Nationwide bookstores do not make it a practice to rip customers off, it’s not good business. Refusing to get off the phone at peak rush hours until someone wades through the paperwork to make sure that your transaction went through does not help the situation. Especially when you have yet to call the bank to ask if them if they have any hold policies on money returned to cards (several credit card companies have rules that apply to this), and instead used your online viewing account as the basis for this hunting procedure. I know its Christmas and we all need our money, but technology doesn’t mean that everything happens immediately. I’m sorry if this is an inconvenience.

*


Dear Customer,

In kindergarten I was taught the importance of waiting my turning and using my polite voice. I’m not sure if you missed this day in class or don’t think these lessons apply to you, but it is the height of rudeness when I’m ringing a long line of customers to come up to my side of the counter and yell in my ear, “Miss. Miss! I have a question!”

This may come as a surprise, but I already knew you were there, and chose not to acknowledge your presence for a reason: it wasn’t your turn. I was helping someone else. Using your best outside voice was not going to change that fact, but perhaps you missed that day in class too. In the future, if you have a question involving the book stock, look for a person working the floor instead of heading straight to the counter. If you do not see that person (and I don’t know how you could miss us because the shirts they make us wear are uuuuuuugly), please get into line and wait until someone can help you. When it is your turn you will be that person’s sole focus; they will be at your beck and call and all because you waited until they could get to you.

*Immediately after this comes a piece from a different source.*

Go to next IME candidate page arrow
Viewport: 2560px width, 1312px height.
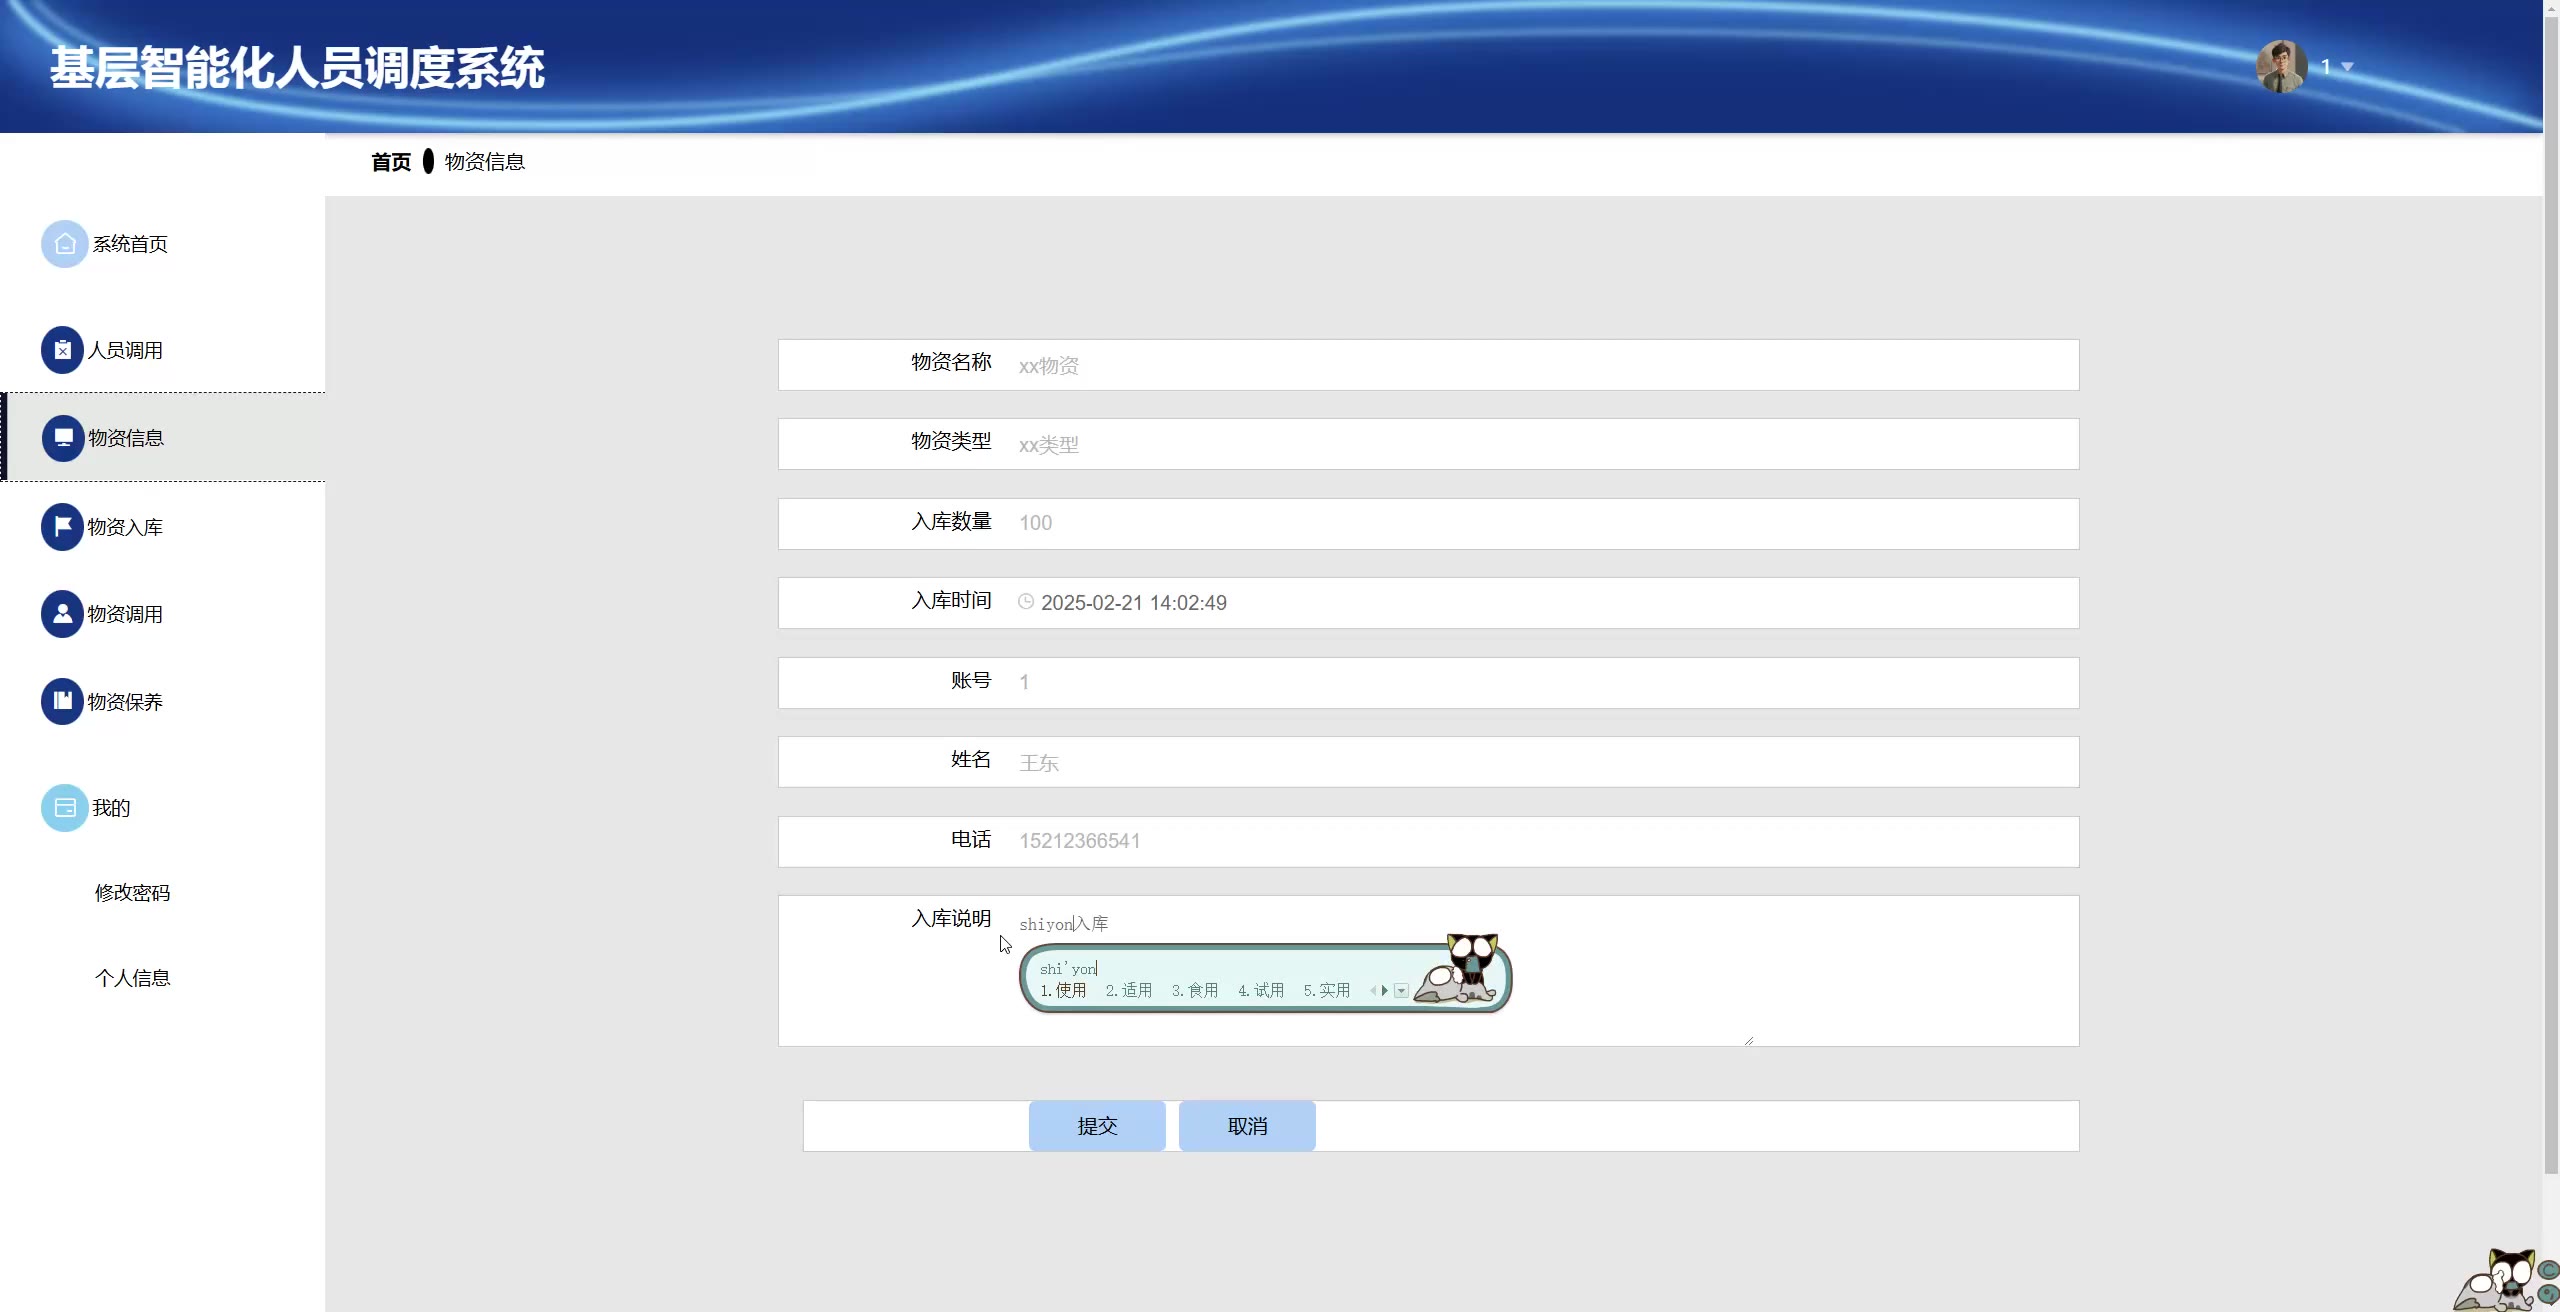(x=1385, y=991)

If your time is money and you feel your money is being wasted by standing in line, please feel free to search the store yourself. Despite being heavily shopped by ravaging customers, most books are in the right place. The new books are even placed up front for your convenience. You might even run into the floor person while you are looking.

*


Dear Customer,

Thank you. Thank you. Thank you. Can I make you cookies, take you to dinner, or have your babies? I know it might not work out given that we’re both women (therefore making that having your babies thing a bit difficult) and you seem to be happily married to a really nice guy (I caught him re-alphabetizing the kids section), but really, I mean it. Let me do something for you. Most people don’t even care when the book they set down falls behind the shelves, let alone pull out the shelf and retrieve all the lost items behind there, dust them off and stack them neatly! I’m in awe. Complete awe. You’re secretly an elf, aren’t you? I do believe in Santa. I do, I do! Are you looking for a job? No, wait. Don’t answer that. I don’t want to be disappointed when you say no and you don’t deserve the stress of working here during the Christmas season. It was nice to just have this moment, this acknowledgement that someone takes this much responsibility and care with their shopping. Please, come back anytime.

*

2 comments:

jason evans said...

As to defendant 1, count 1, conspiracy to herd in a sheeplike manner, we the jury find the defendant guilty as charged.

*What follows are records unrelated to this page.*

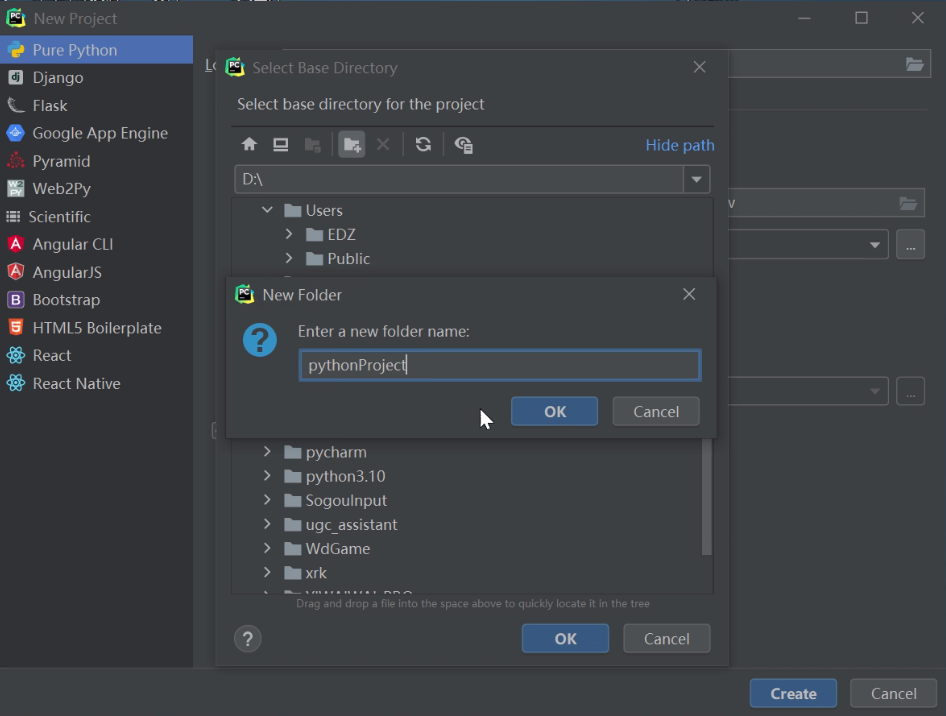Confirm new folder name with OK
The image size is (946, 716).
pyautogui.click(x=554, y=411)
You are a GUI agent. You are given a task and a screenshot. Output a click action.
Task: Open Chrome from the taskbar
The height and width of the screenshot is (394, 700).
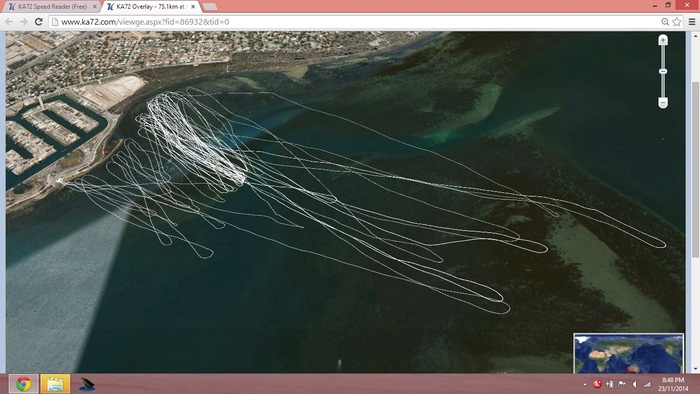point(23,384)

As to defendant 2, count 1, unlawful conversion of bovine testicles, we the jury find the defendant guilty as charged.

As to defendant 3, count 1, obessive and compulsive disorderly conduct, we the jury find the defendant guilty as charged.

As to defendant 4, count 1, felony insult to the human condition, we the jury find the defendant guilty as charged.

Defendants 1, 2, 3, and 4, you are hereby sentenced to circle the mall without finding a parking place until you run out of gas, have a collision, or get in a fistfight with another holiday reveler.

Bookseller Chick said...

Thanks for the laugh, Jason! Happy Holidays!